If you have ever had thoughts of wanting to disappear, of not wanting to wake up, or of harming yourself, it is important to take both your mental health and your drinking seriously. You deserve support for both.
What effective treatment and support can look like
If you struggle with both your mood and your drinking, you might worry that treatment will be overwhelming or that you will have to solve everything at once. The good news is that integrated approaches are designed with this overlap in mind.
The NIAAA emphasizes that combining medication and behavioral therapies leads to better outcomes for people with AUD and co-occurring mental health disorders. This might include:
- Medications that reduce cravings or support mood stability
- Cognitive behavioral therapy to understand and change thought and behavior patterns
- Motivational enhancement therapy to strengthen your internal reasons for change
- Trauma informed care if you have a history of trauma or PTSD
Many men benefit from intensive outpatient programs, support groups, or a mix of individual and group therapy. The key is that you do not have to choose between treating your drinking or your mental health. Both can be addressed together.

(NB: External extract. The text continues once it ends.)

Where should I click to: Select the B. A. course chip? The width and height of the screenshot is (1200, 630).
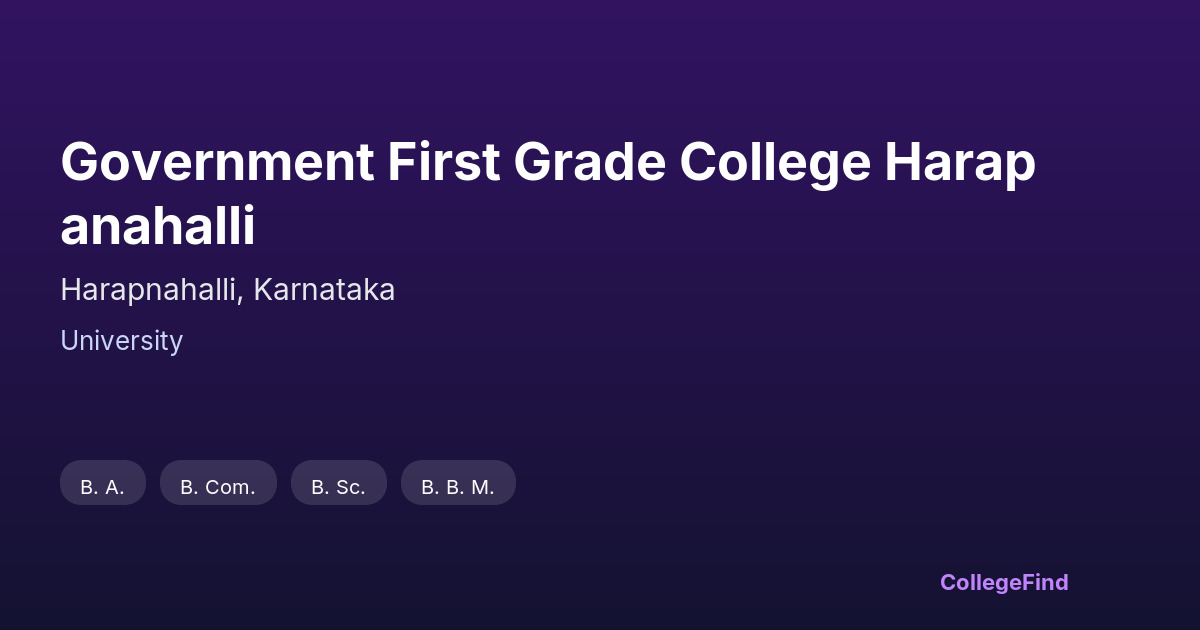103,483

Steps you can start taking today
You do not need to wait for a crisis to make a change. Even small shifts can help you feel more in control of your mental health and alcohol use.
You might try:
- Tracking what you drink, how much, and how you feel before and after
- Setting clear limits on drinking days or quantities
- Swapping some drinking occasions for other stress relievers such as exercise, walks, or hobbies
- Practicing basic relaxation skills such as slow breathing or short guided meditations
- Talking honestly with one trusted person about how you are doing
If you recognize yourself in the patterns described here, consider reaching out to a health professional to discuss options. You do not have to decide everything in one appointment. You can start with a simple conversation about how drinking and mood are interacting in your life.
Men’s mental health and alcohol are closely linked, but that link is not fixed. With the right information, support, and strategies, you can build a relationship with alcohol that supports your well-being instead of undermining it.